Cai Qing is a fictional character in Water Margin, one of the Classic Chinese Novels. Nicknamed "Stalk of Flower", he ranks 95th among the 108 Heroes and 59th among the 72 Earthly Fiends.

== Background ==
Originally from Daming Prefecture (大名府; present-day Daming County, Hebei), Cai Qing and his elder brother Cai Fu work as jailers and executioners in the city's prison. The novel describes Cai Qing as a man with large eyes and thick eyebrows. He is nicknamed "Stalk of Flower" as he likes to stick a flower in his hat.

== Becoming an outlaw ==
The Cai brothers are first introduced in the novel during Lu Junyi's story arc. After Lu Junyi is betrayed by his steward Li Gu and his unfaithful wife (who is having an affair with Li Gu), he is arrested and thrown into prison for consorting with the outlaws from Liangshan Marsh. In prison, Lu Junyi is subjected to torture and starvation, causing him to be weakened.

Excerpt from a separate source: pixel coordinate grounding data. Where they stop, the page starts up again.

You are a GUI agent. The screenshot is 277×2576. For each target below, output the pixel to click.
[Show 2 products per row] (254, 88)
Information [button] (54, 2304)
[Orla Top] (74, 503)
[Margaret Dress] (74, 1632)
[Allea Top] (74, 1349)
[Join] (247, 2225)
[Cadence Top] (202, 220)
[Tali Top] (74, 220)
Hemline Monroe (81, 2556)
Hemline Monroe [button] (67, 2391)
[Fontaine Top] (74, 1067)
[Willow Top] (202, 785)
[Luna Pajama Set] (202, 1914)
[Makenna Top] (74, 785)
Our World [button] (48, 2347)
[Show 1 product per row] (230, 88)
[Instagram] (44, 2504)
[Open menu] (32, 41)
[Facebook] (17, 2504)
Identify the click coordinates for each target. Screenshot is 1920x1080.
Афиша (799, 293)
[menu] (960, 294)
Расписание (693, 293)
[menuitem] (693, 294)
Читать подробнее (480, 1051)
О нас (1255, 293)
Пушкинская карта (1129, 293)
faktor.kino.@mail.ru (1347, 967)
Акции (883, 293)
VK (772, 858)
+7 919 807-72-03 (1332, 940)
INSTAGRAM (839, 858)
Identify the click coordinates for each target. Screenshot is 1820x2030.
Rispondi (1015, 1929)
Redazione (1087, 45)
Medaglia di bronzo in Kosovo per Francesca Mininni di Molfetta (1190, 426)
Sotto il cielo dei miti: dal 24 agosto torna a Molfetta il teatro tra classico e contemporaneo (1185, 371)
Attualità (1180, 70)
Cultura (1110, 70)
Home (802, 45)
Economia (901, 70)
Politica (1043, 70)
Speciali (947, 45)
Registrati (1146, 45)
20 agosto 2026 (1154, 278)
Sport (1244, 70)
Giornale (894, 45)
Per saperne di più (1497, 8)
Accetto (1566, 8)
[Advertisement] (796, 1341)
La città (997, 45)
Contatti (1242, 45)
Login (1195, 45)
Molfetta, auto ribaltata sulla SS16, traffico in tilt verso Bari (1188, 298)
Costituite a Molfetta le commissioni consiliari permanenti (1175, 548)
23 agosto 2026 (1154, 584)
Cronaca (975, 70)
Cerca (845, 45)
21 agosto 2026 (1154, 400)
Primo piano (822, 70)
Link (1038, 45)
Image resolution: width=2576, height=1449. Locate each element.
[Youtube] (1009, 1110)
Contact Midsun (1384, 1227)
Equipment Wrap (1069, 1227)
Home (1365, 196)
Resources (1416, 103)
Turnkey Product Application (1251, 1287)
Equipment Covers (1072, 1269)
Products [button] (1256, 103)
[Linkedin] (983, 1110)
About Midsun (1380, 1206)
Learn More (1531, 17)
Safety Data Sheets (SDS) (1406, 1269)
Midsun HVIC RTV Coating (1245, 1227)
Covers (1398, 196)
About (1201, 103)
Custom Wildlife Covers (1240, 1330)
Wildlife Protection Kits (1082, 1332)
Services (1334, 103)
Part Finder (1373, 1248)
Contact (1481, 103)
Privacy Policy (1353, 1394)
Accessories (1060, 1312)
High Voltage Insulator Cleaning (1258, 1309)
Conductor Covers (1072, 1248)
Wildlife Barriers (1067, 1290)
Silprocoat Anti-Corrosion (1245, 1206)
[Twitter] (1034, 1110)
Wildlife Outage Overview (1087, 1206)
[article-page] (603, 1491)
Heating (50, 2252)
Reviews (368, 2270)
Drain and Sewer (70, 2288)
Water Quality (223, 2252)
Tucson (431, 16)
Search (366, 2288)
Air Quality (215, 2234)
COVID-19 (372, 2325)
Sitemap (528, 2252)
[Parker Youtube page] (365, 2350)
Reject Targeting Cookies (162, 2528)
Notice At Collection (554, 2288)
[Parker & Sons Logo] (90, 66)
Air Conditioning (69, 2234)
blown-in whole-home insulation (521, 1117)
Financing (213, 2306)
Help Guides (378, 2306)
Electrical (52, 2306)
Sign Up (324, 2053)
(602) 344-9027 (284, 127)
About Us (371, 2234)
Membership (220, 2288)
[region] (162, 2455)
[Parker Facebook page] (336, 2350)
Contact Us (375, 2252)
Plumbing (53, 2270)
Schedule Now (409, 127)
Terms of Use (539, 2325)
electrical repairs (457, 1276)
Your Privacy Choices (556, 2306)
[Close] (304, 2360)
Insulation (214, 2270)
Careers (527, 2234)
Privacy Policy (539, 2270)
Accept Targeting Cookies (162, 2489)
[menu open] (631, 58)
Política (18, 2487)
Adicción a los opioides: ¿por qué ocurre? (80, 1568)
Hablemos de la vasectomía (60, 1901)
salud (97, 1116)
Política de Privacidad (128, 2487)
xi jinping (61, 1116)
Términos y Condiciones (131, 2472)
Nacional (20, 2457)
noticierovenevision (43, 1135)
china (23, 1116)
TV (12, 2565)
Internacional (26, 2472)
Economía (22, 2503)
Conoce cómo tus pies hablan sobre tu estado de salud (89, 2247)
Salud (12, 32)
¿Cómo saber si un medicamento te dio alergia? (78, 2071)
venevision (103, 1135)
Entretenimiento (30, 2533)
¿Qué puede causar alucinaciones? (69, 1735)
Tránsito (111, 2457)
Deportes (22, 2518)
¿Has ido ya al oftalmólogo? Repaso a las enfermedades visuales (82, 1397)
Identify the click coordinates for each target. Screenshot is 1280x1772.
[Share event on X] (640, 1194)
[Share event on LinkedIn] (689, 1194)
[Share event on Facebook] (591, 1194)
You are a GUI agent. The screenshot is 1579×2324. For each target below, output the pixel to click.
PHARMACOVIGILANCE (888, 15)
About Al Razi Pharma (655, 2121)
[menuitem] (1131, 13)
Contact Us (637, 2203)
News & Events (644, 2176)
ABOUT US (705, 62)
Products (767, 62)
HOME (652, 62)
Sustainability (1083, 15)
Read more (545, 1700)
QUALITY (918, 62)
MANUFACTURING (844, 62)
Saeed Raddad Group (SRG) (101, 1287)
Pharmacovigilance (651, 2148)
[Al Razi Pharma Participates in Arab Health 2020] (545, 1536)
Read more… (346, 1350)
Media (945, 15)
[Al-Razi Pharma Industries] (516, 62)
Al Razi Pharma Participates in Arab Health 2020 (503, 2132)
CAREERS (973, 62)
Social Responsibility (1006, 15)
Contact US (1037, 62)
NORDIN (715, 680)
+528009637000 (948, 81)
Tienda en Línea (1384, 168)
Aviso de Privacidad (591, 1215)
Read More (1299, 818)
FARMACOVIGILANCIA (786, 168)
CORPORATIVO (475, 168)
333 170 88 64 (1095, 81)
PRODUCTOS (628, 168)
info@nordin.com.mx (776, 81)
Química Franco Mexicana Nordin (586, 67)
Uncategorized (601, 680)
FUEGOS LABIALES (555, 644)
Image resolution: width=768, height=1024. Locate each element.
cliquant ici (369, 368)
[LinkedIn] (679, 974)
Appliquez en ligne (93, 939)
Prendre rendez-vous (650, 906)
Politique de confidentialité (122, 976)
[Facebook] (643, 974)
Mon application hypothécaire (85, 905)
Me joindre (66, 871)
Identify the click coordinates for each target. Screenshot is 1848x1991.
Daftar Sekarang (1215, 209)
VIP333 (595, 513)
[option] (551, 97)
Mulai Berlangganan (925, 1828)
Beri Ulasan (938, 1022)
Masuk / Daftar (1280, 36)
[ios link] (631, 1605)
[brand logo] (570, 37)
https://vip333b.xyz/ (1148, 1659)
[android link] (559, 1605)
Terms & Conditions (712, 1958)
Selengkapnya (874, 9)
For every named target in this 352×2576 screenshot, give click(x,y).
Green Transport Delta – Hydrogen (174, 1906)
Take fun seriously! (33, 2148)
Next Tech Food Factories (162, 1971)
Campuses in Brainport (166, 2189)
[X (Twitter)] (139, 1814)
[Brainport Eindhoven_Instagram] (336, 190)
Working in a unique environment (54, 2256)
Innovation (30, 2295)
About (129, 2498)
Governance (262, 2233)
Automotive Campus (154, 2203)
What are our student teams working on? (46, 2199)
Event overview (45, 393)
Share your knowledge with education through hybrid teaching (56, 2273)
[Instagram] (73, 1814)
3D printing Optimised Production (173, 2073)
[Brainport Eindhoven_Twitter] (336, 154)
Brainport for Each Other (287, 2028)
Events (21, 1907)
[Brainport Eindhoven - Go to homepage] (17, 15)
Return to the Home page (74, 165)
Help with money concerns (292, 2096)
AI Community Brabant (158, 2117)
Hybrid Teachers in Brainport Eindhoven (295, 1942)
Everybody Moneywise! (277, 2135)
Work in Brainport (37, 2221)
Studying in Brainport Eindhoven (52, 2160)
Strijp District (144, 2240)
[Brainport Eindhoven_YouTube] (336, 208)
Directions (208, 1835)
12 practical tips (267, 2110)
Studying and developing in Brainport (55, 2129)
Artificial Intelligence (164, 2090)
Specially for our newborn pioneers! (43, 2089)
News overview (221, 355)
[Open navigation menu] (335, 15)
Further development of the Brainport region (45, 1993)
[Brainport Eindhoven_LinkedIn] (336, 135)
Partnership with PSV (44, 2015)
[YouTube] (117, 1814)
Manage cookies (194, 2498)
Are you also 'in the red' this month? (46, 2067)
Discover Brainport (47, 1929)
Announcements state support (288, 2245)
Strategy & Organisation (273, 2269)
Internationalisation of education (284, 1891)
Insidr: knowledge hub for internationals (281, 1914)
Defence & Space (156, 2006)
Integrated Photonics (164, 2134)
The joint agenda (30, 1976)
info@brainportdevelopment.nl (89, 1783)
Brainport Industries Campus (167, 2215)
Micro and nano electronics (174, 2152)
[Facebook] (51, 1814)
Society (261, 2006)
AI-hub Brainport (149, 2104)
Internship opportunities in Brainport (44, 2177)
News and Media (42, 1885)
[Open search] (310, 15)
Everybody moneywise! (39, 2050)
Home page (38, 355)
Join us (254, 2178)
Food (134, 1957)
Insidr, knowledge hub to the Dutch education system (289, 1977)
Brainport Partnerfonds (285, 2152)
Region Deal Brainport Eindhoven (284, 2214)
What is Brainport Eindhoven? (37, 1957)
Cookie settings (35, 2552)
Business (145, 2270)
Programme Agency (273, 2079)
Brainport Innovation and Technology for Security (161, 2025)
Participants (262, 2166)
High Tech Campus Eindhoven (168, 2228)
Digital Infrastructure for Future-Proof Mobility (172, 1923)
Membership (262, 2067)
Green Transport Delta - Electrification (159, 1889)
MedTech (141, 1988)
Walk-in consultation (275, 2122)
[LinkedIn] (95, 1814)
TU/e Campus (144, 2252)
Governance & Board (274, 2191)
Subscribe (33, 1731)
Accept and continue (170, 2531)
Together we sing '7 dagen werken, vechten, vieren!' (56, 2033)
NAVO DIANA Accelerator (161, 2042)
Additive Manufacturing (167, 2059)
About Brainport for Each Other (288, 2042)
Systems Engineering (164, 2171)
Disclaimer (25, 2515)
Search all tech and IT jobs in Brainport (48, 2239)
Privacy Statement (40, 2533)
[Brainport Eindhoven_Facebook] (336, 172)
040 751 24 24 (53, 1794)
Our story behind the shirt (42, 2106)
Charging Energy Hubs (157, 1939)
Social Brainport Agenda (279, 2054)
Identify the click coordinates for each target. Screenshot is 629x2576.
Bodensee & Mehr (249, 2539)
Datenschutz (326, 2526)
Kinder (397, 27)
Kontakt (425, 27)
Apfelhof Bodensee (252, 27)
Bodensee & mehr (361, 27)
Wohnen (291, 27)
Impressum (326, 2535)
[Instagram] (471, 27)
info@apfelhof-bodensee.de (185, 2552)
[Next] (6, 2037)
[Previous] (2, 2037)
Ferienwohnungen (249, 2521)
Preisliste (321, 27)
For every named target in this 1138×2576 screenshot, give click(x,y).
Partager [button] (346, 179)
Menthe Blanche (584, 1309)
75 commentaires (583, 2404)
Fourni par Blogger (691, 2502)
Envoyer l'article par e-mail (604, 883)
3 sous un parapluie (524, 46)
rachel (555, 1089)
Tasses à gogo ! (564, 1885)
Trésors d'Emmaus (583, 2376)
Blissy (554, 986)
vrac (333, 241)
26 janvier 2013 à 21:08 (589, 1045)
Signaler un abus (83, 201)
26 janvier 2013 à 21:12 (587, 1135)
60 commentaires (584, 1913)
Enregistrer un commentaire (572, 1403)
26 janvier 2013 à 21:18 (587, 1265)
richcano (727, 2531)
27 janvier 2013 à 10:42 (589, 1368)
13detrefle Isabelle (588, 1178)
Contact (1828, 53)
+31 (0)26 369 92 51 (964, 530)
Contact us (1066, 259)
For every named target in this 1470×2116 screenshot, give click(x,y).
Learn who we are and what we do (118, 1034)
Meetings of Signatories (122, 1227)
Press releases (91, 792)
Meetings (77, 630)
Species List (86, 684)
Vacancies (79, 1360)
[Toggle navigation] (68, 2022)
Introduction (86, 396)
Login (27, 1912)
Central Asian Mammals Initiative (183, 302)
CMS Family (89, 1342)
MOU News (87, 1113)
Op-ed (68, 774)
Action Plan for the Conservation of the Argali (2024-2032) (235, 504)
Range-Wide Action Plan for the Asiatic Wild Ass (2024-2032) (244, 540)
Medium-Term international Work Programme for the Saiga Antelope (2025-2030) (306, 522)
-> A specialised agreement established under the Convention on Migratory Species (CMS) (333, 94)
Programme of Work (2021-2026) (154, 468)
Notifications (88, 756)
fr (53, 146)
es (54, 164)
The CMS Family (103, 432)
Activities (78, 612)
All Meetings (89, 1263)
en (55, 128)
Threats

Li Gu bribes the Cai brothers to murder Lu Junyi in prison, but the brothers are counter-bribed by the nobleman Chai Jin, an ally of the Liangshan outlaws, to ensure that Lu is safe and well-cared for. Caught in a predicament as they do not wish to offend either side, the Cai brothers then bribe the judge overseeing Lu Junyi's case to sentence him to exile at Shamen Island (沙門島; present-day Changdao County, Shandong).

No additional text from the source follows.